> [Task directions]
Convert everything from the line containing "Select the 0% tick on the y axis" down to the line containing "Viewport: 795px width, 1059px height. tap(740, 1025)" into a JSON list of strings, one string per line, leaving out blank lines.

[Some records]
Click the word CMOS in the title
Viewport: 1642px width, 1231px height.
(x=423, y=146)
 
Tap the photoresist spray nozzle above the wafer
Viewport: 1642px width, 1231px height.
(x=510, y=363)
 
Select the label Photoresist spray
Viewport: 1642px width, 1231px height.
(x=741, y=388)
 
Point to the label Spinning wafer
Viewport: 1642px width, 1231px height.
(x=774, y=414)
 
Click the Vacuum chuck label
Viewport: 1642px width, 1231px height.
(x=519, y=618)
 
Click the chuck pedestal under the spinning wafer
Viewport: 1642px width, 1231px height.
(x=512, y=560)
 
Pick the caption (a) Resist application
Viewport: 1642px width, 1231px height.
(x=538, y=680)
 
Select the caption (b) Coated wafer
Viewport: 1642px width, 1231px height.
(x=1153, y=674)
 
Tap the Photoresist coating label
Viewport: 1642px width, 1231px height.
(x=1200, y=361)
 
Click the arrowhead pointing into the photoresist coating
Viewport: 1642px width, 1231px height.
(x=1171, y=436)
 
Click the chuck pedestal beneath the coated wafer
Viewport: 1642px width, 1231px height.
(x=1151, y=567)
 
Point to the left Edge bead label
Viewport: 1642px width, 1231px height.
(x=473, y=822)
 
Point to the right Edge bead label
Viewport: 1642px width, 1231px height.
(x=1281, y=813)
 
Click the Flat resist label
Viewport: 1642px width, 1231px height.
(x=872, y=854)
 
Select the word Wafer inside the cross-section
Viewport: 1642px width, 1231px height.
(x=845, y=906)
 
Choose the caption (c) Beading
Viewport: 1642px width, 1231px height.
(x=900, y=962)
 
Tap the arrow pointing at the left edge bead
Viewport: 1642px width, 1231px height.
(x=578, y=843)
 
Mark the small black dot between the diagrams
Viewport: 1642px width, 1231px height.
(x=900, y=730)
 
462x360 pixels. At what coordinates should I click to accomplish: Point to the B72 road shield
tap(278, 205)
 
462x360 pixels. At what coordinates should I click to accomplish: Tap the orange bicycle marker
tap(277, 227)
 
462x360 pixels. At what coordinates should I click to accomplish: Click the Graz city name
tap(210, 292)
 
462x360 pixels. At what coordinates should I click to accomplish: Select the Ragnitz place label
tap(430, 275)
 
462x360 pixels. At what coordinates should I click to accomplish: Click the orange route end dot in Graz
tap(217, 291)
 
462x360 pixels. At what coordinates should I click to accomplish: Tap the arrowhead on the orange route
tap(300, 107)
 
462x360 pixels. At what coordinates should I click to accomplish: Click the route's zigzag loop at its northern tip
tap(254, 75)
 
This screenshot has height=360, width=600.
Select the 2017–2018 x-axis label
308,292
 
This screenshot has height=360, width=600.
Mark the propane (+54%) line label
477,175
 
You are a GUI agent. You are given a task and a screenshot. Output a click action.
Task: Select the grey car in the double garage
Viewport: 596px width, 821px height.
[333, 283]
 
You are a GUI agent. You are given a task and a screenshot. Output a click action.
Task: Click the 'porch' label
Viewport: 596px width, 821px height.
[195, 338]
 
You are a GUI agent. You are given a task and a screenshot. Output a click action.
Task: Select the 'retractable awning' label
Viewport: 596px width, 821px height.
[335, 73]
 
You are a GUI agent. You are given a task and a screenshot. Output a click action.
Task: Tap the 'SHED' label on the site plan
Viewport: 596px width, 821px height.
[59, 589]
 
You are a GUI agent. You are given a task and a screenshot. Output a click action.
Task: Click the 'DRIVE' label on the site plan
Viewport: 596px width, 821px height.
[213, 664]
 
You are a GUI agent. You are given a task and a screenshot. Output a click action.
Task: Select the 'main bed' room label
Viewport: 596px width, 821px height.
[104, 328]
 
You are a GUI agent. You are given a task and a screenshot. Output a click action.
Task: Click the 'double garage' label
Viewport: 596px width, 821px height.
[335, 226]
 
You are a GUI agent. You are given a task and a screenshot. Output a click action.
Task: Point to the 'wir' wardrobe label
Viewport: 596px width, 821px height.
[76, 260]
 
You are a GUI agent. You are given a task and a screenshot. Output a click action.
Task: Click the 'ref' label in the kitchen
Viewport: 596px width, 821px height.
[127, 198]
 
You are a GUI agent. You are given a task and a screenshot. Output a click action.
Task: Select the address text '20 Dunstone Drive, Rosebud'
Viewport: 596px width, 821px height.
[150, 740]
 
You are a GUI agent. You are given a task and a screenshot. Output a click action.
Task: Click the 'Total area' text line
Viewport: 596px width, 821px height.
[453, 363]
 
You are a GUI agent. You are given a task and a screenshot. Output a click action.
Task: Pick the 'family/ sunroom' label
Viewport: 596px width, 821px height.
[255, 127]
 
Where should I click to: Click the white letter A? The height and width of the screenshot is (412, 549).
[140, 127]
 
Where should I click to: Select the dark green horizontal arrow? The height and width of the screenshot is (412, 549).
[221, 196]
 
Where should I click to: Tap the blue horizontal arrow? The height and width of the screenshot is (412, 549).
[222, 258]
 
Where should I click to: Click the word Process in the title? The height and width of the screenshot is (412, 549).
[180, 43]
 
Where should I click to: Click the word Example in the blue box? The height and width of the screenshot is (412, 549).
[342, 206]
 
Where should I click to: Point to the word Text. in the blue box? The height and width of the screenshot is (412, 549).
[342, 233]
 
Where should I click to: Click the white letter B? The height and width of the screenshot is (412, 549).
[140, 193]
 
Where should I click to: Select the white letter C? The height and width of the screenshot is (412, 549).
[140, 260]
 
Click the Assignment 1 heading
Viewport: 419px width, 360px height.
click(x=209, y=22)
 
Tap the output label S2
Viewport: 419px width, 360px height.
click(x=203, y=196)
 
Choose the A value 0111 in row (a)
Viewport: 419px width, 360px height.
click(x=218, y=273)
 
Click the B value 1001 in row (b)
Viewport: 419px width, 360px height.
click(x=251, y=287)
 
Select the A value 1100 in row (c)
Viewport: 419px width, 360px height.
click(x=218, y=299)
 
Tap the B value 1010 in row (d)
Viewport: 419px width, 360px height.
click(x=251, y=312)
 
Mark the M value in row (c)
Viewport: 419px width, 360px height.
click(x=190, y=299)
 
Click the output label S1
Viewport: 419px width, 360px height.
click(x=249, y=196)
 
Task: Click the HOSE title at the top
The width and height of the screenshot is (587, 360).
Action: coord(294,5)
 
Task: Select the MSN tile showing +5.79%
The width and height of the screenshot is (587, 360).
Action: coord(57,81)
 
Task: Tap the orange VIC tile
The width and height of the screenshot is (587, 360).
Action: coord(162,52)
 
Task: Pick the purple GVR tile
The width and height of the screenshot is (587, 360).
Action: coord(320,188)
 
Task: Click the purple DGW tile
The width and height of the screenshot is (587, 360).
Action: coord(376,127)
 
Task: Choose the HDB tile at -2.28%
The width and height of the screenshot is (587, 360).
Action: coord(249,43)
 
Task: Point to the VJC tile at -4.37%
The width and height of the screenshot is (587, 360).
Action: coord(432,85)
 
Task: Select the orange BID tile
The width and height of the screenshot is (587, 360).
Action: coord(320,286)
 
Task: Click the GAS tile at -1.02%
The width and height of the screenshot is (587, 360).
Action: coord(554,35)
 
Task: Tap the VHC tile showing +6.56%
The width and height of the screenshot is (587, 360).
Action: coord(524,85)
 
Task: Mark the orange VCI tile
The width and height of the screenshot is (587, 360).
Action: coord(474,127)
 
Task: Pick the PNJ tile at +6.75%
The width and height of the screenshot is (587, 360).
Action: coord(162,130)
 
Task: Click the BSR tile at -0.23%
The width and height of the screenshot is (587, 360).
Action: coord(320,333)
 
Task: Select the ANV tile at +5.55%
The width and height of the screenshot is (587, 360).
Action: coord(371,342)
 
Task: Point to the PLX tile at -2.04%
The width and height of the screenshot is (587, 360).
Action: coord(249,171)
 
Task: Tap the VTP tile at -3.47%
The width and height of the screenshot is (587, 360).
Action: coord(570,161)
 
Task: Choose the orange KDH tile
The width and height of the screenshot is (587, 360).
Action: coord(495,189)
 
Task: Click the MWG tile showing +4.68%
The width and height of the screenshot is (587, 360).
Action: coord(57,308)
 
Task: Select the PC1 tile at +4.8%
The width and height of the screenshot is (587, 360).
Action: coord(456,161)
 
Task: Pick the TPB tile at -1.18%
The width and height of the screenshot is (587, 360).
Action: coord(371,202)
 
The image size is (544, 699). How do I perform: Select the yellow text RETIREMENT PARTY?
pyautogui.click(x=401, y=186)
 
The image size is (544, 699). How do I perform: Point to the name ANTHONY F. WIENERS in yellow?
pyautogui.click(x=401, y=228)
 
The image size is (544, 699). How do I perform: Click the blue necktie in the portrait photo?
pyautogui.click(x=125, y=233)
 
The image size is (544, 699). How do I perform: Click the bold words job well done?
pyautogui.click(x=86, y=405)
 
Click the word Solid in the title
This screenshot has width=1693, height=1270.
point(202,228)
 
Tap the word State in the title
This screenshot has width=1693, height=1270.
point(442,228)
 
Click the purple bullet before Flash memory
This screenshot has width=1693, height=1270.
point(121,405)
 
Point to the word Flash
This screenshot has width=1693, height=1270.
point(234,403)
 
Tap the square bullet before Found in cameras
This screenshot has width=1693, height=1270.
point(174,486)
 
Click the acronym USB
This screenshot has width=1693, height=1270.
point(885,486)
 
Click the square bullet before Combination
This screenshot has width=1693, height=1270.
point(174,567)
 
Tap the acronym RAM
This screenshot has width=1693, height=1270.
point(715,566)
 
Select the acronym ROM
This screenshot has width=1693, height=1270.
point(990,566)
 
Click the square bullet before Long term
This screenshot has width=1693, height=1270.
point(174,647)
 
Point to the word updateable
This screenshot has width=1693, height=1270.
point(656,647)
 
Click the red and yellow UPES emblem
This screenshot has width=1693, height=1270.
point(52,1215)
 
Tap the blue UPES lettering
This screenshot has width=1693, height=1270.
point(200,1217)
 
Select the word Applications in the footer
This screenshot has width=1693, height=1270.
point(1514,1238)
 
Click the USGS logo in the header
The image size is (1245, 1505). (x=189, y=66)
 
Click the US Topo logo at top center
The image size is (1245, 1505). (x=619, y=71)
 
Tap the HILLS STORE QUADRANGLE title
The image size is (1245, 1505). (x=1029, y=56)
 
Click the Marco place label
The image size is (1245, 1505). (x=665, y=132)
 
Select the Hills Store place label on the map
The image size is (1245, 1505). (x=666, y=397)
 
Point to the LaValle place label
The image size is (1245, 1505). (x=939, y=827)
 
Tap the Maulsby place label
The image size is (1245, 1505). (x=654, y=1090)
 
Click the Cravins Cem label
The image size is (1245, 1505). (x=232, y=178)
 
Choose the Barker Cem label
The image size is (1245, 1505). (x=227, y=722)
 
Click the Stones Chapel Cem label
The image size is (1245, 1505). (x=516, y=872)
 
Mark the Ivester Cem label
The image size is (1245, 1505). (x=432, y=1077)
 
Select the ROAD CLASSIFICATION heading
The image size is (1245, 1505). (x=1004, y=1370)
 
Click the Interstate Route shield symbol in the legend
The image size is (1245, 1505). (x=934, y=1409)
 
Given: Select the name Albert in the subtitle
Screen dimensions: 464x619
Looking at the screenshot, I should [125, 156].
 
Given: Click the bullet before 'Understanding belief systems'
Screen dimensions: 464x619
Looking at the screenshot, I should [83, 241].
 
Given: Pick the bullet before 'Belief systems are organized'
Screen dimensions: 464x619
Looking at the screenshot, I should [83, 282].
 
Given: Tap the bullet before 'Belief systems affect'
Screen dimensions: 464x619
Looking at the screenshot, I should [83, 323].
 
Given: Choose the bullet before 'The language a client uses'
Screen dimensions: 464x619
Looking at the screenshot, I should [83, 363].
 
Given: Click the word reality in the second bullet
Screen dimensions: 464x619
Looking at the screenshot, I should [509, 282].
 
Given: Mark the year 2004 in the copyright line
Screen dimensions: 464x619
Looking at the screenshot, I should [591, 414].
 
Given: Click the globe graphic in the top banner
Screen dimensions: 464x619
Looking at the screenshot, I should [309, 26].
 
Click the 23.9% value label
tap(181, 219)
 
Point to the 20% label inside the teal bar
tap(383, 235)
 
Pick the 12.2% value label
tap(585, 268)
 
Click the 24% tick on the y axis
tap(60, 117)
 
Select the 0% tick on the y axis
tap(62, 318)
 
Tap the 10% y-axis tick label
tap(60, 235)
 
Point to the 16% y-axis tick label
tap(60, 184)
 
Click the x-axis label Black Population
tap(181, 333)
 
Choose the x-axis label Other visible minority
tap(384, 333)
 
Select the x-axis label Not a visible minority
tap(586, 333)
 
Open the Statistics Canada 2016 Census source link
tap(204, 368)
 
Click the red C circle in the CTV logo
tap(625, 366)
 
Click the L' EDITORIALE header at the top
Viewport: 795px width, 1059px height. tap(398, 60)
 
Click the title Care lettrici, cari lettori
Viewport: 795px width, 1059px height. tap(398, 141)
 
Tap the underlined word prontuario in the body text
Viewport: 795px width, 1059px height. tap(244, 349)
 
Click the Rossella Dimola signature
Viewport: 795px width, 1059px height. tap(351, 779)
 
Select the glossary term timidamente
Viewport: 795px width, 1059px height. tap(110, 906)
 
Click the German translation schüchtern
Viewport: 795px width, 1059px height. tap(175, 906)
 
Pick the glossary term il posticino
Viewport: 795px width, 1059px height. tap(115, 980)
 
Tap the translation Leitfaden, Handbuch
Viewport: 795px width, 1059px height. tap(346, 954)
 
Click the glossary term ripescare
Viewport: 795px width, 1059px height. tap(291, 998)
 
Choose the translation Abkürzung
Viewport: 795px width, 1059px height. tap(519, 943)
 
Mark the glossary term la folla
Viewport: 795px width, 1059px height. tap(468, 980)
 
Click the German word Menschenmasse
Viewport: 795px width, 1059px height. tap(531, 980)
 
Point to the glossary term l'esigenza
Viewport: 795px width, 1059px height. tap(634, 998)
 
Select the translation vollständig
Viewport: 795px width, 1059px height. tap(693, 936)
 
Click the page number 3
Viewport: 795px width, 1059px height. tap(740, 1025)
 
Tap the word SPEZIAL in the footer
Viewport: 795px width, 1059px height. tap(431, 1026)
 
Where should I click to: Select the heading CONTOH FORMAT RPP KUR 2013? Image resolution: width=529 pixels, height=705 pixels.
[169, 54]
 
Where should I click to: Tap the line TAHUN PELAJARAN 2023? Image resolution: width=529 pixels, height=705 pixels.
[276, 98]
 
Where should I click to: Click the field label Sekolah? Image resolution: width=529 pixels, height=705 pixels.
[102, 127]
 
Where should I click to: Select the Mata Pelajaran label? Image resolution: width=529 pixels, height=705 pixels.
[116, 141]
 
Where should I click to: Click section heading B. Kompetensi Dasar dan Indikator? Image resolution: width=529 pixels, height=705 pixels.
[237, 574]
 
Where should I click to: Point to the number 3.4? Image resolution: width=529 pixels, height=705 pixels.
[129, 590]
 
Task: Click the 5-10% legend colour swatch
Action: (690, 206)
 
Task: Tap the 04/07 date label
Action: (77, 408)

> [Response]
[
  "Select the 0% tick on the y axis",
  "tap(62, 318)",
  "Tap the 10% y-axis tick label",
  "tap(60, 235)",
  "Point to the 16% y-axis tick label",
  "tap(60, 184)",
  "Click the x-axis label Black Population",
  "tap(181, 333)",
  "Choose the x-axis label Other visible minority",
  "tap(384, 333)",
  "Select the x-axis label Not a visible minority",
  "tap(586, 333)",
  "Open the Statistics Canada 2016 Census source link",
  "tap(204, 368)",
  "Click the red C circle in the CTV logo",
  "tap(625, 366)",
  "Click the L' EDITORIALE header at the top",
  "Viewport: 795px width, 1059px height. tap(398, 60)",
  "Click the title Care lettrici, cari lettori",
  "Viewport: 795px width, 1059px height. tap(398, 141)",
  "Tap the underlined word prontuario in the body text",
  "Viewport: 795px width, 1059px height. tap(244, 349)",
  "Click the Rossella Dimola signature",
  "Viewport: 795px width, 1059px height. tap(351, 779)",
  "Select the glossary term timidamente",
  "Viewport: 795px width, 1059px height. tap(110, 906)",
  "Click the German translation schüchtern",
  "Viewport: 795px width, 1059px height. tap(175, 906)",
  "Pick the glossary term il posticino",
  "Viewport: 795px width, 1059px height. tap(115, 980)",
  "Tap the translation Leitfaden, Handbuch",
  "Viewport: 795px width, 1059px height. tap(346, 954)",
  "Click the glossary term ripescare",
  "Viewport: 795px width, 1059px height. tap(291, 998)",
  "Choose the translation Abkürzung",
  "Viewport: 795px width, 1059px height. tap(519, 943)",
  "Mark the glossary term la folla",
  "Viewport: 795px width, 1059px height. tap(468, 980)",
  "Click the German word Menschenmasse",
  "Viewport: 795px width, 1059px height. tap(531, 980)",
  "Point to the glossary term l'esigenza",
  "Viewport: 795px width, 1059px height. tap(634, 998)",
  "Select the translation vollständig",
  "Viewport: 795px width, 1059px height. tap(693, 936)",
  "Click the page number 3",
  "Viewport: 795px width, 1059px height. tap(740, 1025)"
]